Sunday, March 29, 2015

Germany's Federal Joint Committee



Over the next few weeks leading up to my departure for Germany, I’ll be discussing the topics I plan on exploring, along with some brief background on each one.  My purpose is to solidify my own thoughts on these issues and, perhaps, draw some insights from people who visit this blog.

In Germany, the various levels of government have virtually no role in the direct delivery of health care. A large degree of regulation is delegated to self-governing associations and provider associations. The most important body is the Federal Joint Committee, created in 2004 as a public health organization authorized to make binding regulations growing out of health reform bills passed by lawmakers, along with routine decisions regarding healthcare.  The Committee has wide-ranging regulatory power to determine the services to be covered by sickness (insurance) funds and to set quality measures for providers. To the extent possible, their coverage decisions are based on evidence from health technology assessments and comparative-effectiveness reviews.  The Committee is composed of physicians, psychotherapists, dentists, pharmacists, hospitals, sickness funds and patients (although patients do not have a right to vote).

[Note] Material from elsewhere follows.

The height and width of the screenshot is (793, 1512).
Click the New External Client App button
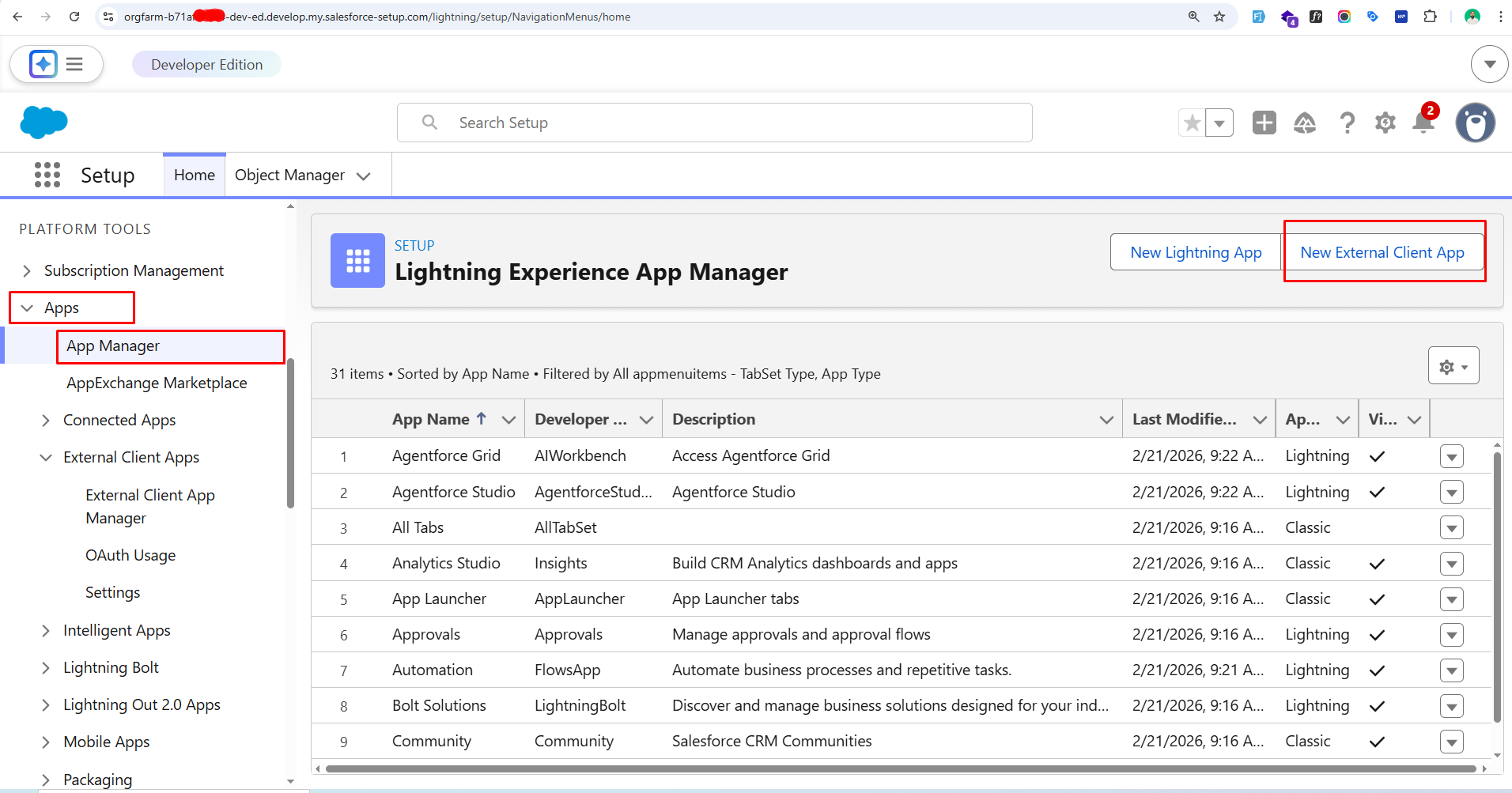(1383, 251)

I will hopefully be meeting with members of the Committee and/or their staff when I visit Berlin, which will give me an opportunity to learn much more.  What I like at first blush is the German emphasis on making decisions about healthcare based on evidence and results rather than political expedience and ideology.  That’s not to say that there aren’t politics involved; certainly there are, and I plan to speak with politicians across the political spectrum to better ascertain how government interacts with the healthcare system.  But the evidence I see from my research is that the German system, much more than ours in the United States, is focused on making public health and access to care a national priority. The first question in the U.S. over any healthcare initiative is often whether or not conservatives will see it as government overreach or whether liberals will see it as ignoring vulnerable classes. In Germany , the first questions seems to be whether the initiative will achieve a desired public health outcome that is measurable.  The Committee appears to be a valuable structure for this framing by putting daylight between the politicians and the healthcare professionals. Of course, it is possible that these professionals will have their judgments clouded by some of the same factors that influence legislators, which would make the system much less innovative than it could otherwise be.  This is something I look forward to examining.